Unfortunately for Washington, Drew Sample’s ankle bent sideways and he limped off the field in the first quarter and didn’t return. Montana native Will Dissly was able to make up for Sample, however. He more than doubled his career catches with five. Dissly had two scores — would have been three if he could have found a way to carry the entire Montana defense on his back (he was close).

Sample wasn’t the only Husky to go down in the first half. Andre Baccelia was actually leading the Huskies in receiving with five catches for 58 yards on five targets before he was forced to leave with an injury. Washington’s pass catchers weren’t finished with their trips to the injury tent as Dante Pettis joined the limp party.

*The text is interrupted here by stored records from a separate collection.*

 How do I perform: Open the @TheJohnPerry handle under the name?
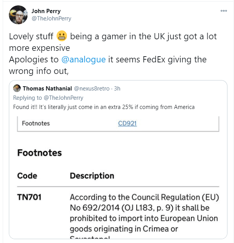pos(51,18)

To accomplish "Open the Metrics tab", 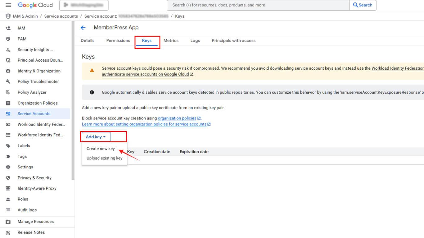I will pyautogui.click(x=171, y=41).
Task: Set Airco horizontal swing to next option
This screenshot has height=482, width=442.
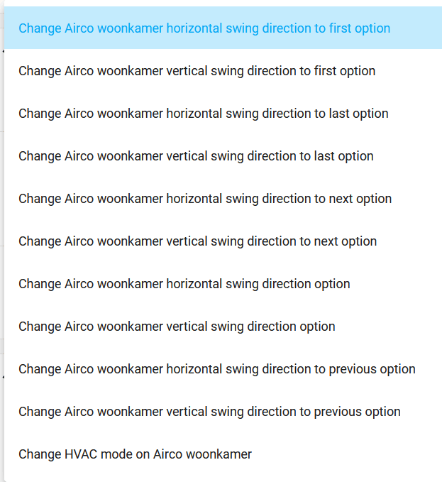Action: point(223,199)
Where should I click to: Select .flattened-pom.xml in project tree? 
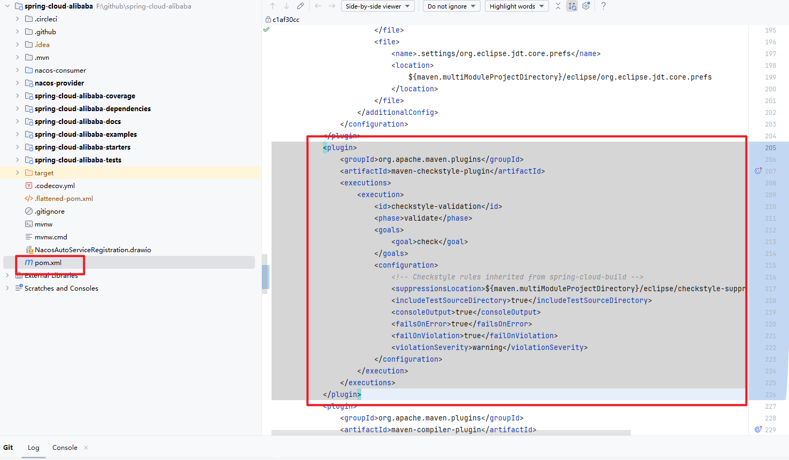point(64,199)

Jomon Dotson might get a few looks as a punt returner after the former running back showed off his return abilities on an impressive pick six where he reversed field twice on his way to paydirt.

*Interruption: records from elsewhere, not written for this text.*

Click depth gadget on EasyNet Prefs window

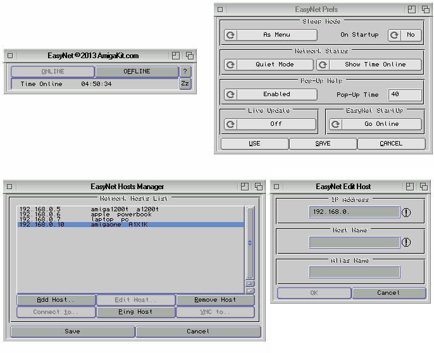(x=425, y=9)
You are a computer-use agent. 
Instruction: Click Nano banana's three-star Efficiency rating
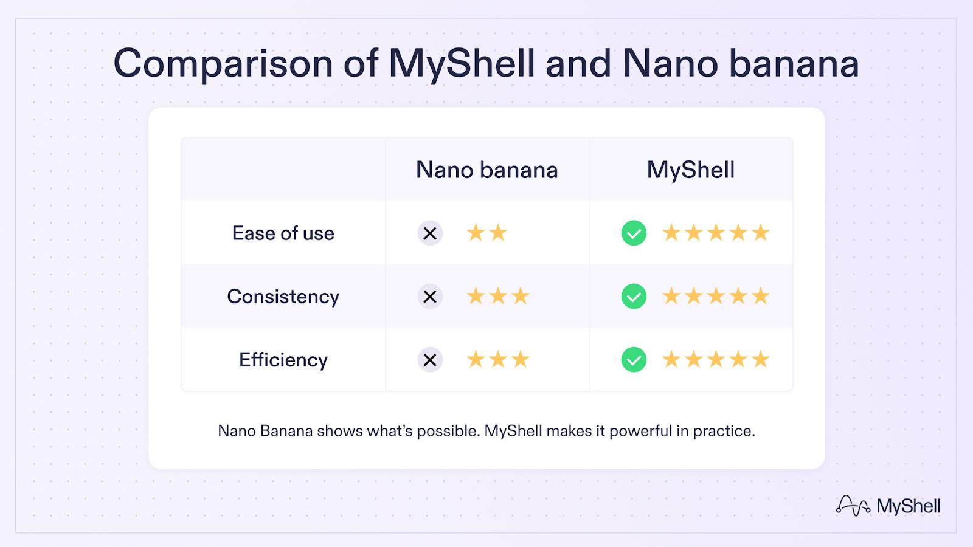[x=497, y=360]
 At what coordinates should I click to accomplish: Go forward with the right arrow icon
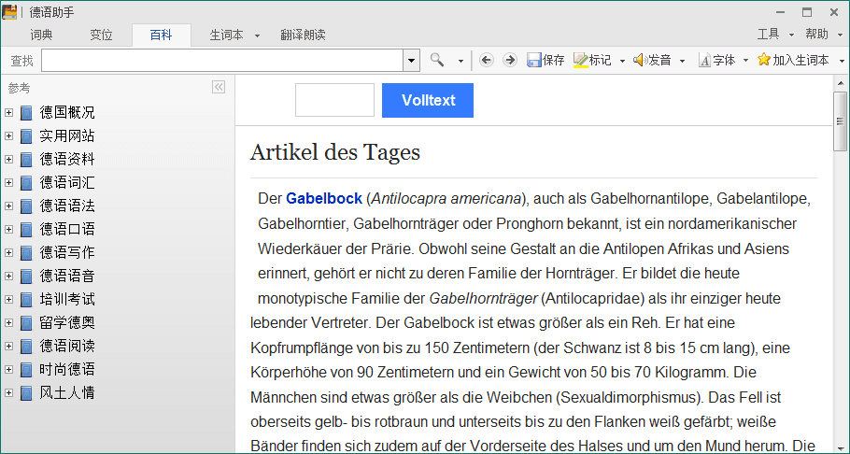tap(509, 60)
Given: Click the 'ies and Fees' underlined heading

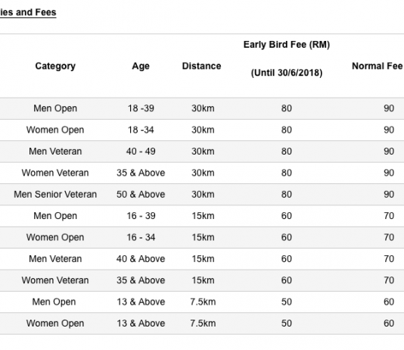Looking at the screenshot, I should point(28,12).
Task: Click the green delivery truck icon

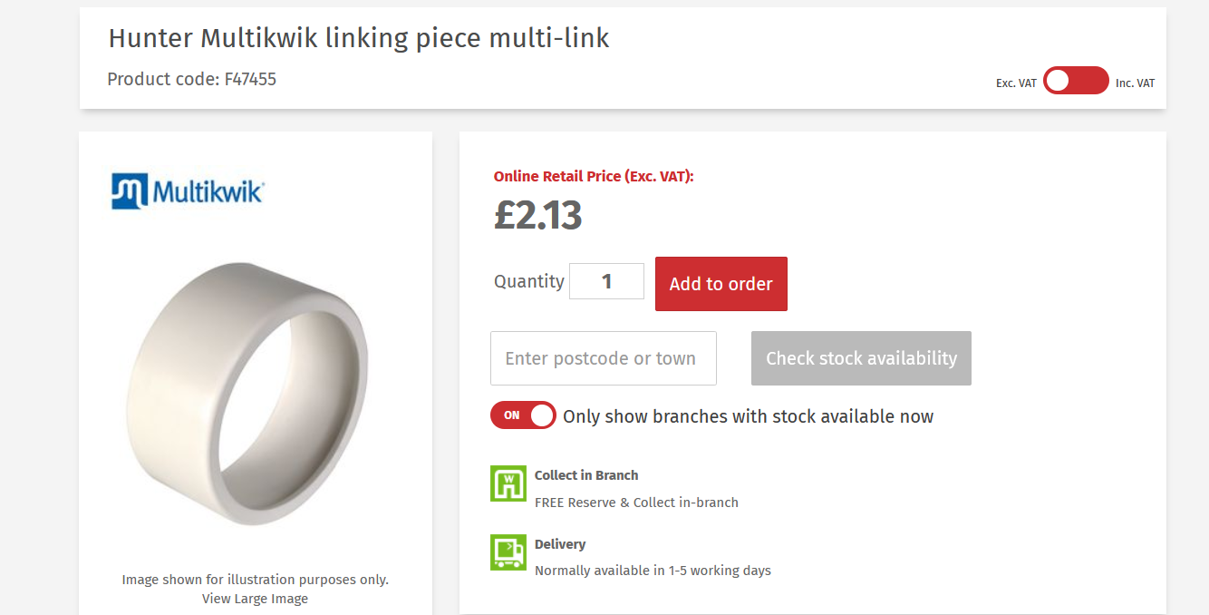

The game was a blowout. Very little else could have been expected. Here are some takeaways in easy-to-digest Dot form:

  • Washington had a number of true freshmen come in to the game. Hunter Bryant played a bit after Sample’s injury; Jacob Kizer caught a pass. Salvon Ahmed was the second-team bellcow and also had a handful of carries with the first team. The second team defense had Elijah Molden, Keith Taylor and Brandon McKinney rotating through the secondary. It’s good to see them getting game action.
  • It took until the second quarter for Browning to act on what he was seeing pre and post-snap. On the TV view it is hard to see if this was the fault of the receivers or of Browning, but at least he was able to throw on time for a while.
  • Washington’s offensive line asserted physical dominance over the Montana defensive front. Anything less would have been concerning.
  • Montana was content to throw the ball short repeatedly in an attempt to circumvent any pass rush the Huskies could muster. It made it difficult to make any sort of judgement on the biggest question mark on the defense so far. I did zero in on a few pass rush snaps for Benning Potoa’e and admittedly didn’t like what I saw. He attempted a speed rush and was easily washed out of the play by the tackle and had a play that was the offensive line equivalent of pulling the chair out. Potoa’e took a step upfield then attempted to engage the blocker for some sort of pass rush move. The tackle took a step back and left Potoa’e stumbling, barely keeping his feet.
  • Jake Browning was able to beat Montana linebackers to the edge. Browning is an athletic pocket passer, not an athlete playing quarterback. There was a little bit of a massive athletic gap between Washington and Montana.
  • Washington didn’t allow any points defensively.